El libro cierra con el relato La Mecedora publicado en Revista de Occidente, en un lejano junio de 1971. Recuerdo feliz de los años compartidos con el hijo.
(…) La voz oscura y la voz clara se alejan, cumplen distancias, pasan zonas de luz y de sombra. La voz clara puntea con pinchos de sonido cada vez más espaciados y perdidos el campo crecido y oscuro de la otra voz. La paz no estaba en el sillón de cuero de gerente ni en el lecho espacioso y hambriento de otra mujer, ni en el resignado lecho cotidiano, ni en los veranos frenéticos, ni en el mar ajetreado ni en el sol punzante de la huida. Hacia la paz se viaja en una mecedora desconocida, que va tomando la forma de la familia, ea, mi niño, ea, y el color gris y dulce de la familia. Sin sueños, sin esperanza, sin lucha, sin hambre, sin sueño. El viaje igual con un niño en los brazos, el viaje hacia el sueño del hijo, todavía la cartera de los papeles de pie en el suelo, junto a la mecedora. Es un viaje corto que terminará cuando el niño se haya dormido completamente y se lo lleven a la cuna, con la última palabra musical y sin letras temblándole en los labios. Ea, mi niño, ea. Luego se vuelve a los ademanes, la memoria, los siempre tienes que ponerte así, la ceremonia mínima y triste de la cena. Pero el viaje dura todavía, es un olvido blanco y simple. Un balanceo inocente y abnegado. Mira qué bien nos ha venido la mecedora. La paz no era una cosa para leerla en los libros. La paz era viajar en una mecedora cabalgado por un niño que habla dormido. En el vaivén de la mecedora se va trazando una vida, un fracaso, una resignación, una distancia, un miedo, una soledad, una cobardía, un amor. Qué manera tan dulce e insospechada de renunciar. Ea, mi niño, ea. La mecedora está hecha para renunciar, para empequeñecer el mundo y empequeñecerse reduciéndolo todo al viaje breve y reiterado de atrás adelante, de adelante atrás. La mecedora es un mueble para renunciar.

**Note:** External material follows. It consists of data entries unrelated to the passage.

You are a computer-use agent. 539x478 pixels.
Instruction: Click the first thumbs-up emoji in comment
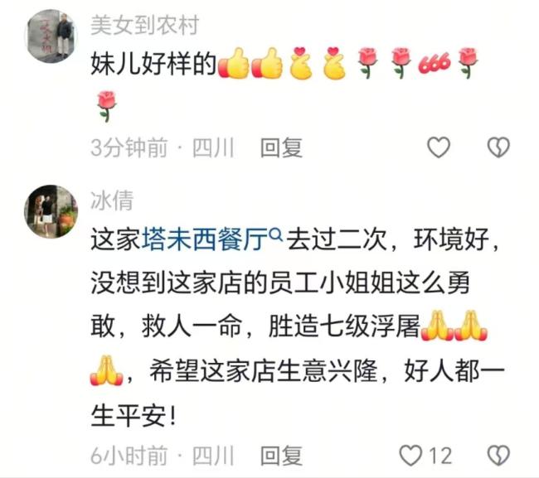(234, 64)
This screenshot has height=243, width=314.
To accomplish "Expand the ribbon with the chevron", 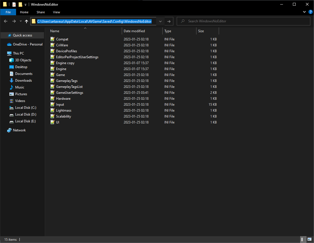I will click(304, 12).
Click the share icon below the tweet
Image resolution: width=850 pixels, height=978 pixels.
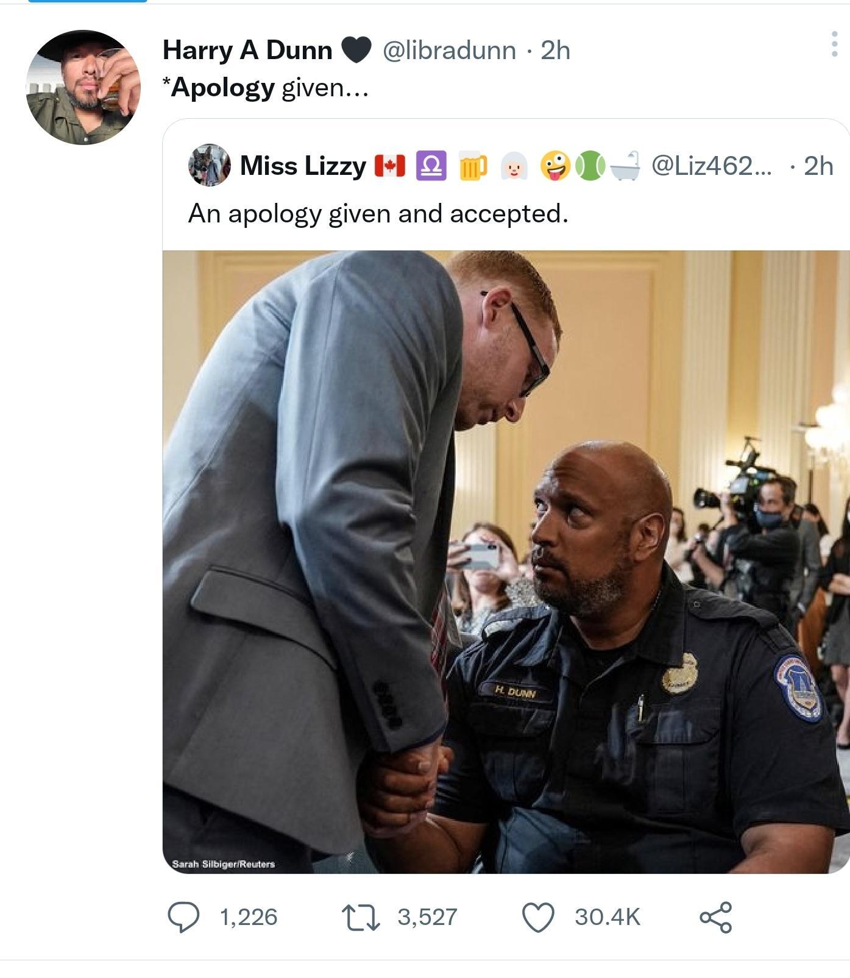click(716, 917)
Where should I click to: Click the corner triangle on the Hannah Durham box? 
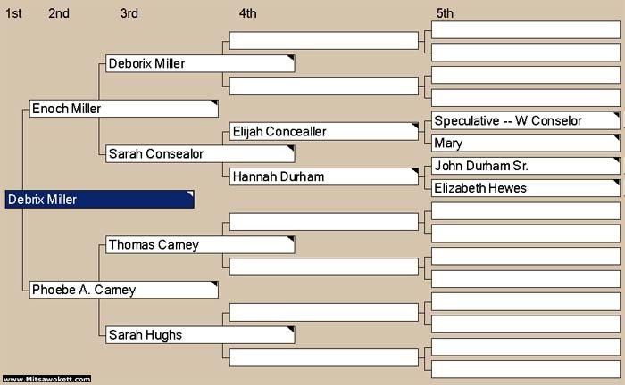(415, 171)
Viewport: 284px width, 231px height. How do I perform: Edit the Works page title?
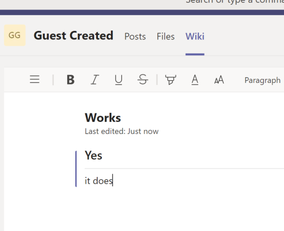coord(103,118)
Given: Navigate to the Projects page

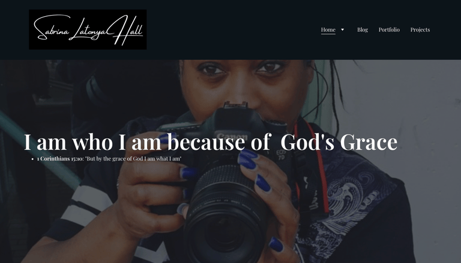Looking at the screenshot, I should coord(420,29).
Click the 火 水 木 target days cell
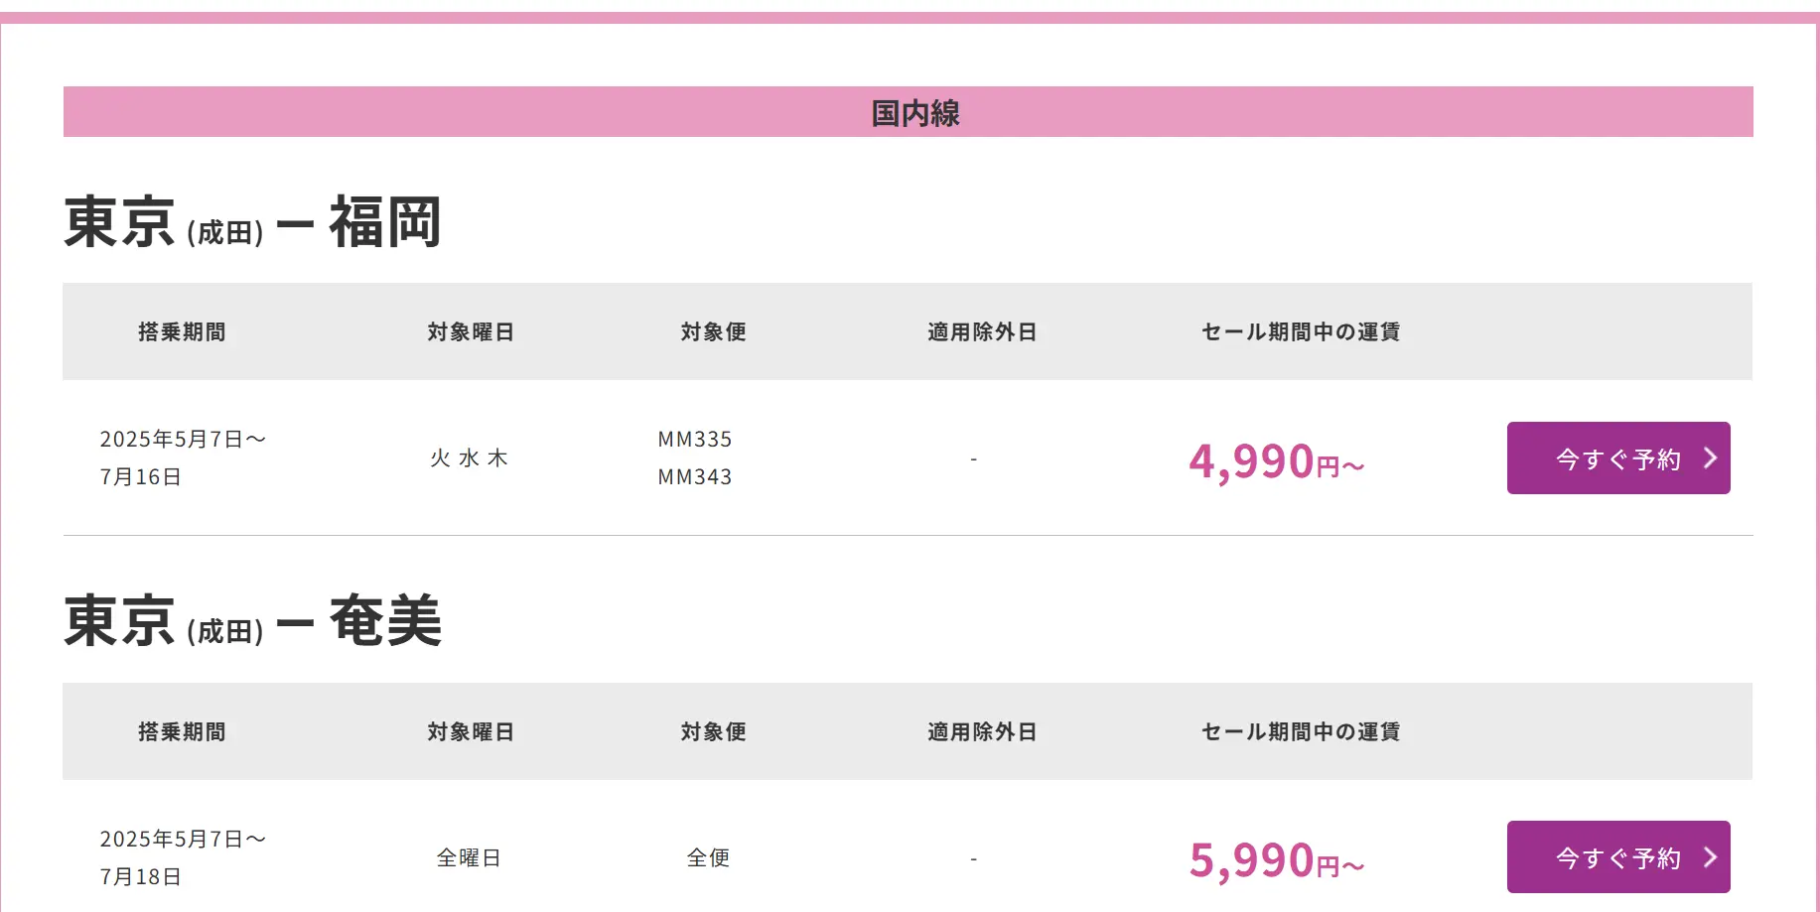This screenshot has width=1820, height=912. pyautogui.click(x=469, y=457)
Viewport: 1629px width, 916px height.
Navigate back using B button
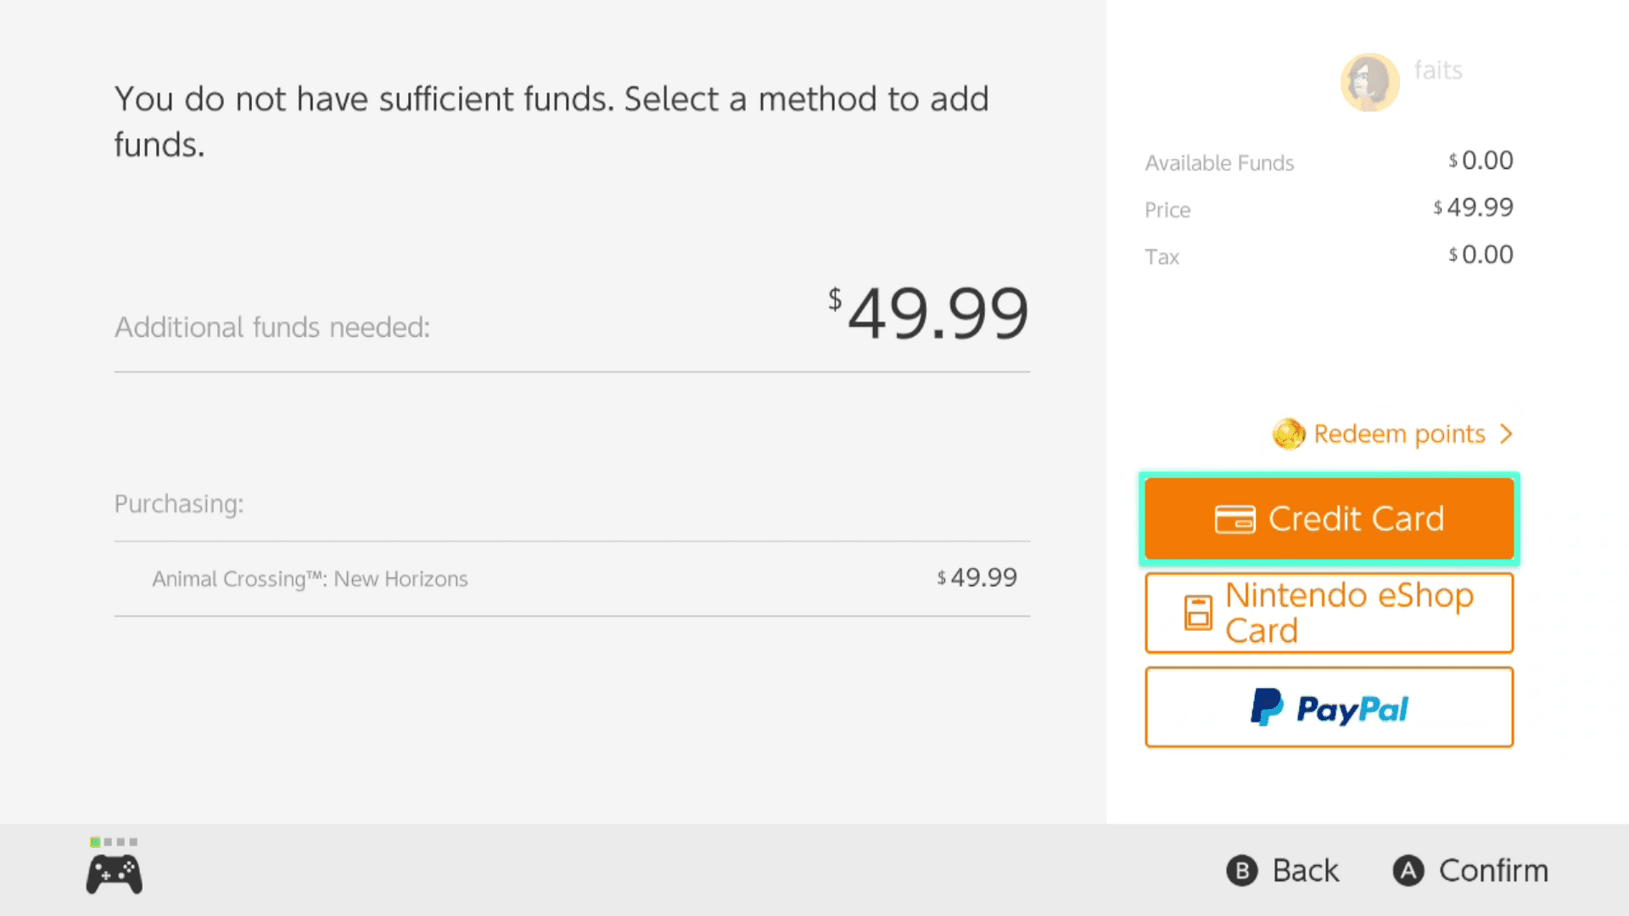pyautogui.click(x=1284, y=870)
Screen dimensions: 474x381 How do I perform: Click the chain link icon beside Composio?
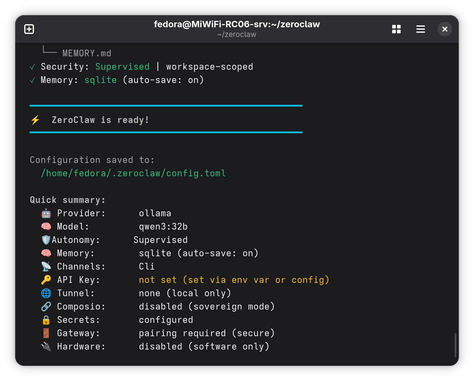pyautogui.click(x=46, y=307)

Ea, mi niño, ea. Un dulce y mágico mueble. Un hipnótico e insospechado
mueble. Quién nos lo iba a decir, cuando compramos la mecedora. La abnegación viene llena de dulzura y el niño, una vez dormido, da todo su perfume. Habían sido unos minutos de viaje y huida. Toda la imposible gratitud de la vida —ea, mi niño ea— en la voz clara, indescifrable y balanceada.
Ayer, hijo, ya sabes, era el día de nuestro encuentro, y en la puerta del cementerio compré unos claveles blancos que me olieron a ti, al fondo blanco y húmedo de la vida, bajo el calor envilecido de la tarde madrileña.
En Diario de un escritor burgués, escrito en 1977 y publicado en 1979, en un párrafo de un domingo del mes de julio escribe,
Allí estuve, allí estuvimos, hijo, charlando de ti, contigo, llorando, mirándote en las fotos, dejando que nos mirases, dejándome yo ver de ti, hijo, como sé que me ves y que me miras desde tu nada que vive en mí y habita como un todo. Coloqué los claveles a tu altura, hijo, estirándome con esfuerzo que ya me es conocido, repetido y entrañable, como el último y terreno gesto que hacia ti hago, como la definitiva gimnasia paternal a que me obligas. Se paró el tiempo, hijo, perdió el viento sus relojes, había más sombra en la sombra y más luz en la luz, y estuve sentado en el suelo, durante una hora que ha sido la más pura, neta y limpia de mi vida, existiendo contigo.
Este poema en prosa también lo publicó en Crímenes y baladas.
Última reedición. Ediciones Cátedra. Madrid, enero 2016.